> _EXERCISE_: Write out exactly the lines from the start of the entries through the one that contains "Given: Click the", including both.

> _Collected data_:
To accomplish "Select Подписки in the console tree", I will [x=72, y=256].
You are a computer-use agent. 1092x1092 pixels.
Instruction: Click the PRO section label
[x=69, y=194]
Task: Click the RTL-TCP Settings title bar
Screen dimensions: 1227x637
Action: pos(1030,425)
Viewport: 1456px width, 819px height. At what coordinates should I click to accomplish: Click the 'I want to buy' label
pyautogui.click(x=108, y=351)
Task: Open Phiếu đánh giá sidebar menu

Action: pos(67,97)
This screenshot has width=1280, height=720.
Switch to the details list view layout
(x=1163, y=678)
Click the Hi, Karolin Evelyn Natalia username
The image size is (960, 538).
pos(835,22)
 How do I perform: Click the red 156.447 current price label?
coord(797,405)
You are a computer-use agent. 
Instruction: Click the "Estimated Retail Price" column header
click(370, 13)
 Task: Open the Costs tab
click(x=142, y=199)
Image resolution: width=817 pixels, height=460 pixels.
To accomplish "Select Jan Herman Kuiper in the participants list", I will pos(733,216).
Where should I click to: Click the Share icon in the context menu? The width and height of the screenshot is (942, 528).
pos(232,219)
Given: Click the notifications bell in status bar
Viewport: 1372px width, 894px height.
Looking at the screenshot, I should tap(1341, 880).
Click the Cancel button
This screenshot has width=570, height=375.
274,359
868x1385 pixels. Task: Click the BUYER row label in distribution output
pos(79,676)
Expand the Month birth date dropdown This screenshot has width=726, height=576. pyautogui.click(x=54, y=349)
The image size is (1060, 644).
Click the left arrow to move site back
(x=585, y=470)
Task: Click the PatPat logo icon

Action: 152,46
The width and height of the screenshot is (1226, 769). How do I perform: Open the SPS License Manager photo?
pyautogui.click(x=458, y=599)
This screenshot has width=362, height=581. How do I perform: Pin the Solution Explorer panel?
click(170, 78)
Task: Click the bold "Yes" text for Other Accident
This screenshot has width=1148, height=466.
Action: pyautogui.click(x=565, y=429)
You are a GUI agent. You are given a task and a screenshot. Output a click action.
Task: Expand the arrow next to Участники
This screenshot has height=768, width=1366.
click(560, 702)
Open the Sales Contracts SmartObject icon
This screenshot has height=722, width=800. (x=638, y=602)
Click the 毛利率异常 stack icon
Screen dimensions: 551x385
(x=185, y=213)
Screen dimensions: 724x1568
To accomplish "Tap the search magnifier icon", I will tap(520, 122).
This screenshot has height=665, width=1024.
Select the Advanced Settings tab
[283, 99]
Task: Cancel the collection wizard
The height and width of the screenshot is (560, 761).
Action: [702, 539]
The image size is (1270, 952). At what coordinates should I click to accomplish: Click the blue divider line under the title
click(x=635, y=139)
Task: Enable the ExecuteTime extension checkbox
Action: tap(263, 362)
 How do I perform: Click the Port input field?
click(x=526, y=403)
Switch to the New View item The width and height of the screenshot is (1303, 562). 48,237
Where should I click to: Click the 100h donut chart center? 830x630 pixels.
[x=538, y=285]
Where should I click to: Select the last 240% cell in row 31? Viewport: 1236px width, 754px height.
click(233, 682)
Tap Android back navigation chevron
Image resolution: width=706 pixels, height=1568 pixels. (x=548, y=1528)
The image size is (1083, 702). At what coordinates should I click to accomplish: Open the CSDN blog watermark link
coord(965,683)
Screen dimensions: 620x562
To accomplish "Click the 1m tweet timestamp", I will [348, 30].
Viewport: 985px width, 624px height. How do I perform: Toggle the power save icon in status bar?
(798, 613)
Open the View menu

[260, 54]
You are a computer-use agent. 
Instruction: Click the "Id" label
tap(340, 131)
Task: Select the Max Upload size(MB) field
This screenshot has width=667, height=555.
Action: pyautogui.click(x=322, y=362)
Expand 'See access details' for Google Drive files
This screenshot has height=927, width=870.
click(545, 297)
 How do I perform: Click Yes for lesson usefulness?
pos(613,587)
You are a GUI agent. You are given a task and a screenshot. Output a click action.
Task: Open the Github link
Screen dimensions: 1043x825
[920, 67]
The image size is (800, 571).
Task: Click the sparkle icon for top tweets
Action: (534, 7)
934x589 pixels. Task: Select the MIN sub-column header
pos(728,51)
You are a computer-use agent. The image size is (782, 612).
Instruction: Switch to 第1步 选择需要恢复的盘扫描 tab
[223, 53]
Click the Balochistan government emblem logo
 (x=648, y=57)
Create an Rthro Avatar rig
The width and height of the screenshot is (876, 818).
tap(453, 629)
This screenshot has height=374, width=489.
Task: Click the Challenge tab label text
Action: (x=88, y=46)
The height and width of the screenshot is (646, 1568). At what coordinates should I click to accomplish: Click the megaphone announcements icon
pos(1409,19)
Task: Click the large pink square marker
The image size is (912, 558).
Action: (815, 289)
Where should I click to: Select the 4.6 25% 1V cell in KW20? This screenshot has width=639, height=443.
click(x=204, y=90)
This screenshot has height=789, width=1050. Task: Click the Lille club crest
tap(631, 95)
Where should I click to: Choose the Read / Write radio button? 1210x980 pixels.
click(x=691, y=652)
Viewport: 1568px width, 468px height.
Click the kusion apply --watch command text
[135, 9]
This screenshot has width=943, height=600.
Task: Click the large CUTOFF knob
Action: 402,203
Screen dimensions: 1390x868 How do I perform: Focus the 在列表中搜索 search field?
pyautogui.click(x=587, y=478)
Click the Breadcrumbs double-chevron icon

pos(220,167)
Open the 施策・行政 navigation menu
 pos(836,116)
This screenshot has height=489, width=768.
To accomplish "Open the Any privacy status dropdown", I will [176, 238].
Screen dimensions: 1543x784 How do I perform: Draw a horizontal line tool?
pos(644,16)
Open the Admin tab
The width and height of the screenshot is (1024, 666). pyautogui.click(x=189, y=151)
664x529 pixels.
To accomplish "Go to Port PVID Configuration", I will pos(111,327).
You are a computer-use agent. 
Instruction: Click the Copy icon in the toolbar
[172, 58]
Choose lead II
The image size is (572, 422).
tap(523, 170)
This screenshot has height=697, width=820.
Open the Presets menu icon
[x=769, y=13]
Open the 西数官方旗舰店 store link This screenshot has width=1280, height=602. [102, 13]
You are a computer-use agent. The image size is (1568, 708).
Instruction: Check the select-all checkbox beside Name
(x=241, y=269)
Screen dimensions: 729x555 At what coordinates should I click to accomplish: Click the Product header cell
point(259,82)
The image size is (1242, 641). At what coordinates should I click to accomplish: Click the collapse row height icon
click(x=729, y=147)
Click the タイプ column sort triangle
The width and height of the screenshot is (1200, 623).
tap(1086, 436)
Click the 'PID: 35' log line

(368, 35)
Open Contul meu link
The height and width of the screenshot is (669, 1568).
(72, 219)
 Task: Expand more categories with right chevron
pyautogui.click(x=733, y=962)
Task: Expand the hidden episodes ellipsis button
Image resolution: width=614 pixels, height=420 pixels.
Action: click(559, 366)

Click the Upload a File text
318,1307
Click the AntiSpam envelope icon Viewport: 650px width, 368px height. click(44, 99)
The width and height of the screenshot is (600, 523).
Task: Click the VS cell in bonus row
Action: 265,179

> _ANSWER SPACE_:
To accomplish "Select Подписки in the console tree", I will [x=72, y=256].
You are a computer-use agent. 1092x1092 pixels.
Instruction: Click the PRO section label
[x=69, y=194]
Task: Click the RTL-TCP Settings title bar
Screen dimensions: 1227x637
Action: pos(1030,425)
Viewport: 1456px width, 819px height. At what coordinates should I click to accomplish: Click the 'I want to buy' label
pyautogui.click(x=108, y=351)
Task: Open Phiếu đánh giá sidebar menu

Action: pos(67,97)
This screenshot has width=1280, height=720.
Switch to the details list view layout
(x=1163, y=678)
Click the Hi, Karolin Evelyn Natalia username
The image size is (960, 538).
pos(835,22)
 How do I perform: Click the red 156.447 current price label?
coord(797,405)
You are a computer-use agent. 
Instruction: Click the "Estimated Retail Price" column header
click(370, 13)
 Task: Open the Costs tab
click(x=142, y=199)
Image resolution: width=817 pixels, height=460 pixels.
To accomplish "Select Jan Herman Kuiper in the participants list", I will pos(733,216).
Where should I click to: Click the Share icon in the context menu? The width and height of the screenshot is (942, 528).
pos(232,219)
Given: Click the notifications bell in status bar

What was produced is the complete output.